Before I get started on the economics of ad delivery, I’d like to talk about something… the front end proxy and cache modules.

I’m sure you know about them — they are the components to the system that give your dynamic web site blazing speed. Examples are Varnish, Squid, Google ncache, and mod_cache. But I would submit to you, my anticipatory readers that if you are using some front end cache to speed up your backend (or frontend, if you have no cache) server(s), then you are simply using the wrong tool for the job.

I’ve said it, and I’ll say it again: dynamic web sites are NOT YOUR FRIEND! Sure they are great when you have one visitor per day and she is your mother, but believe it or not, if you have thousands of visitors and you are serving up dynamic html content, you have missed the point. It is often said that 99% of content delivered is not dynamic — its images, css, js and the like.
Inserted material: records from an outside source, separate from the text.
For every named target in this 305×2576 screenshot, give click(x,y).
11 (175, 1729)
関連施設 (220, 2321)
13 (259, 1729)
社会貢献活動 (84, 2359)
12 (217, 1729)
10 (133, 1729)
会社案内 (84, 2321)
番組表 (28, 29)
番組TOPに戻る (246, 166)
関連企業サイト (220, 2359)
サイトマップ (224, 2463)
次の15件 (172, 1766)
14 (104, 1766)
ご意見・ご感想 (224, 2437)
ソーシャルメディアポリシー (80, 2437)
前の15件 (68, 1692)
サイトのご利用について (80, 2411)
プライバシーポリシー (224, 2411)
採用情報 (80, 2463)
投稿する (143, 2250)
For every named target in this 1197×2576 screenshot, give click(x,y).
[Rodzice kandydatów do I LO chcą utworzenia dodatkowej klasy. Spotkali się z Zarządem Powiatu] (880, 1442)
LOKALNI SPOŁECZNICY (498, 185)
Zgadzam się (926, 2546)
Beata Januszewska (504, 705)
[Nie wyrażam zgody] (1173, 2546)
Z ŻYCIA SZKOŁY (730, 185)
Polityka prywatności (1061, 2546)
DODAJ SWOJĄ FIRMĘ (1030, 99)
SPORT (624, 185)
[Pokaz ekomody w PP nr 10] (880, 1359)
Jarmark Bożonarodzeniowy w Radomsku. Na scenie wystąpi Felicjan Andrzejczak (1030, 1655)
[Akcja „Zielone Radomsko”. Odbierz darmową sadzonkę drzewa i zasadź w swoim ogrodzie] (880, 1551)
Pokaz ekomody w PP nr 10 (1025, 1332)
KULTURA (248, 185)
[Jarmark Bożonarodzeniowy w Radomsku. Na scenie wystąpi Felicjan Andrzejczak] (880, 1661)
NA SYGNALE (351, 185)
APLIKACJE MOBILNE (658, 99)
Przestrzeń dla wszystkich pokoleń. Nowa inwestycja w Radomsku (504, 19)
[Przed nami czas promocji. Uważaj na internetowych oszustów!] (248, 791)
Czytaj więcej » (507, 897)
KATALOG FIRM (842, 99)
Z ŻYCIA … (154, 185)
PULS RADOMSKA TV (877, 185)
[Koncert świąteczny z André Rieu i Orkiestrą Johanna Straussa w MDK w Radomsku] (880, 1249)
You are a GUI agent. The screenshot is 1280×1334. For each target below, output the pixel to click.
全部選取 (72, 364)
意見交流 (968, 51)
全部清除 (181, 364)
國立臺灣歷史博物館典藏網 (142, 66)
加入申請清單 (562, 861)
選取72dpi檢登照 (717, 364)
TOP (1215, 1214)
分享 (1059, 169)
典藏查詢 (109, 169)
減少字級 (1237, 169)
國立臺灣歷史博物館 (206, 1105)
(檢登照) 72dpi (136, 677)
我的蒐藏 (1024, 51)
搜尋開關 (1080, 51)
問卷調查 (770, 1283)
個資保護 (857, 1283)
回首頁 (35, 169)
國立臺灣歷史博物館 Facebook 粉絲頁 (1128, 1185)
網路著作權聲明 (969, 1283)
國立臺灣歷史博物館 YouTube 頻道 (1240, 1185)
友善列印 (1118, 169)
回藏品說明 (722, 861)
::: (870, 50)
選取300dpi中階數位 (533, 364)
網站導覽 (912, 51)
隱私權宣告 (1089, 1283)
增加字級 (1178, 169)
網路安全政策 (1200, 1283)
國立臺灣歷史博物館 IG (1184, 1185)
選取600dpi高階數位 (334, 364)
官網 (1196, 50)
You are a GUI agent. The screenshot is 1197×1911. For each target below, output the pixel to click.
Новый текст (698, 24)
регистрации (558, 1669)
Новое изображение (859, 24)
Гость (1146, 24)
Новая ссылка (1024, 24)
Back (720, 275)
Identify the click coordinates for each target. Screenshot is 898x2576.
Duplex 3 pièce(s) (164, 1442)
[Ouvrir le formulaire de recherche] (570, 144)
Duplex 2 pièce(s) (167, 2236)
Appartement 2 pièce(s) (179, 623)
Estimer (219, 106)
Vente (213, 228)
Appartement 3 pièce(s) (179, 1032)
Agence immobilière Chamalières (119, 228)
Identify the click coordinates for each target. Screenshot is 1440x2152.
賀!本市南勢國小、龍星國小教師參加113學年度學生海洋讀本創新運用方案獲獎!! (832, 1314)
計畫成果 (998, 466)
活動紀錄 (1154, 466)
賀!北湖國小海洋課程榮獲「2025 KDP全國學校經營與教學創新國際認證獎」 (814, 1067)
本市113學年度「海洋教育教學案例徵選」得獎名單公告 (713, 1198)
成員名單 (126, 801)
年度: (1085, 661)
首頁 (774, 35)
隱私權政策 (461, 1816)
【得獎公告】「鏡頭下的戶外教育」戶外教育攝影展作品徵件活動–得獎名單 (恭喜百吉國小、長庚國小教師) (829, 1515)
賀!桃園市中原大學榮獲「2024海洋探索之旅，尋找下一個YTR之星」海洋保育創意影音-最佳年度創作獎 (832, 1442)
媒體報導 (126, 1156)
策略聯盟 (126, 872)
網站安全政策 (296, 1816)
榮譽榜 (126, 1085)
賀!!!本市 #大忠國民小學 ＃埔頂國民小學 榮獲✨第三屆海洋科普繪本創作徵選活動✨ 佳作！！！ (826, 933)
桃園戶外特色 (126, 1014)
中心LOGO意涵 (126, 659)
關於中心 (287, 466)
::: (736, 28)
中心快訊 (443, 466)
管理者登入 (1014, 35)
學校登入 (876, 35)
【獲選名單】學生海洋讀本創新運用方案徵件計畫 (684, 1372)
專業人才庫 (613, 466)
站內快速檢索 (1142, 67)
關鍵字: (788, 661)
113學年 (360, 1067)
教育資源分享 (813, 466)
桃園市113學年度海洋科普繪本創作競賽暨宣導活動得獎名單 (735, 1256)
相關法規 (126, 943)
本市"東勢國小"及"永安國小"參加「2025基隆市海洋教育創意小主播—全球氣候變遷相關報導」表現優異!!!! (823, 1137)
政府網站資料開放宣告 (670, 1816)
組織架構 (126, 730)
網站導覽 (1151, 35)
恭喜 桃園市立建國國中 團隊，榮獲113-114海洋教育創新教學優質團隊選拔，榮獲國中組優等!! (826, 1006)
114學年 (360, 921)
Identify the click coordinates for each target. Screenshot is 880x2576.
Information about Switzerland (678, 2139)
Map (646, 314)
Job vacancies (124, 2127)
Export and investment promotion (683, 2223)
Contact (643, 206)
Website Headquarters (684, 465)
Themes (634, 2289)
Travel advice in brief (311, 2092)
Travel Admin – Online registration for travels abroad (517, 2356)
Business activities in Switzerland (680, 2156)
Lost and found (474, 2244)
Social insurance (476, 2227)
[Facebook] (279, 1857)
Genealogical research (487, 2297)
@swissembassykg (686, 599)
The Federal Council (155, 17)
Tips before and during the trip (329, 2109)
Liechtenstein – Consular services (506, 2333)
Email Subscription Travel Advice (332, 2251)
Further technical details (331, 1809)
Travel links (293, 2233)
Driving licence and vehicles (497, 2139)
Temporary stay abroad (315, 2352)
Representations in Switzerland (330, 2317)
But I say to you that 99.9999% of your content should be STATIC as well! And that includes the html pages. You should not be relying on a cache to make dynamic content static; you should have a single dynamic server (if that), and push purely static copies of your content out to your mirrors. Your “dynamic backend” should never get hit. Then your frontend cache should be taking care of serving cache copies of already static content. Apache should not be sitting around with mod_php or mod_perl bloatware, composing dynamic pages, hitting the database, or hitting memcached, whilst trying to decide what dynamic content to keep in the cache vs expire from it. Let the cache do its job — don’t fight it!

My point is, people are using the frontside cache, along with load balancers to solve an already poorly engineered system. You want to serve blazingly fast content? Make hot mirrors (servers) of your content and periodically push new versions out to them. Don’t let apache (or whatever your webserver of choice) know or care anything about what it is serving. Put the cache+loadbalancer in front of that. Or if you are really delivering lots of content, get servers around the country and set up a CDN for your content.